If the syngas stream could be cleaned at warm temperatures, then the overall process efficiency would improve substantially and capital and operating costs for subambient cooling and complex heat recovery systems could be significantly reduced or eliminated. However, the rigorous requirements to develop and demonstrate a viable warm syngas cleanup technology that has high removal capacity, is regenerable with low energy penalty, and is low cost have presented formidable barriers.
Our deep understanding of commercial and emerging gasification processes; expertise in fluidized and transport reactor systems; and capabilities in advanced materials development have allowed us to address the challenge of cleaning syngas.
Employing Unique, Differentiated Warm-Temperature, Solid Sorbent–Based Technology to Pursue Thermal Efficiency Improvements
Our warm gas desulfurization (WDP) technology was developed using a novel pressurized dual transport-bed reactor design and a proprietary attrition-resistant, high-capacity, regenerable solid sorbent. WDP is capable of removing up to 99.9 percent of the total sulfur contaminants directly from raw syngas at gasifier pressure and warm process temperature (250–650°C).
By cleaning high-sulfur gas streams at elevated temperatures, this technology can reduce the capital and operating costs of the entire gas cleanup block by as much as 50 percent or more compared to conventional cleanup technologies. The WDP technology also has the potential to integrate with most carbon capture technologies to meet syngas purities for ultra-clean power generation in a host of applications.
Driven by U.S. Department of Energy (DOE) goals to produce low-cost, high-efficiency clean energy, our team received a DOE award in 2010 to conduct pre-commercial scale testing of our WDP technology following over 3,000 hours of successful pilot testing on actual coal-based syngas at Eastman Chemical Company. Tampa Electric Company’s Polk 1 integrated gasification combined cycle (IGCC) was selected as the host site for this pre-commercial testing.
The pre-commercial test unit was sized to clean a 20 percent (50-MWe) slipstream of the total syngas from the Polk 1 gasifier (~60,000 Nm3/hour of syngas) and included our advanced water-gas-shift (WGS) technology, which reduced steam consumption by almost half at lower capital cost, and an activated amine process for 90+% overall carbon capture.
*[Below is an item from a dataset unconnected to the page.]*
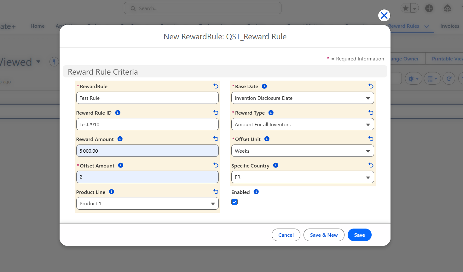Click the Save & New button
The image size is (463, 272).
tap(324, 235)
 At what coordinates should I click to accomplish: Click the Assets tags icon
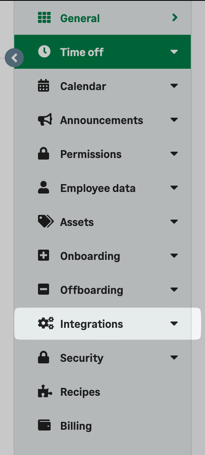46,222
Improving Efficiency and Reducing Costs for Syngas Cleanup for Power Generation, Chemicals, and Fuels
We successfully completed more than 3,500 hours of pre-commercial scale testing at the Tampa Electric site in April 2016, replicating previous lab- and pilot-scale performance. Our WDP technology has now been demonstrated to achieve up to 99.9-percent removal of total sulfur from syngas at temperatures as high as 650°C and over a wide range of sulfur concentrations and pressures (pressure-independent performance).
The integration of WDP with a downstream activated amine carbon capture process allowed for further reduction of total sulfur in the syngas to sub-ppmv concentrations (as low as 0.1 ppmv, up to 99.999-percent total sulfur removal). Slip-stream testing of the final cleaned syngas using Fischer-Tropsch and methanol catalysts showed no significant catalyst deactivation from residual contaminants after several hundred hours of exposure.
Our WDP technology provides demonstrated advantages to conventional technology solutions, simultaneously offering lower capital costs (20–50 percent less); lower non-labor, non-feedstock operating costs (up to 30–50 percent less); and higher overall process efficiencies (up to 10-percent more). By decoupling sulfur removal and carbon capture, this technology offers enhanced design flexibility and enables a capable and economic syngas cleanup option for essentially all applications.
Being able to replicate process performance through pre-commercial scale has now positioned WDP to dramatically impact the landscape of syngas cleanup. Now that the testing program has been concluded and critical data has been collected, we are teaming with industrial partners to offer the WDP technology and sorbent commercially.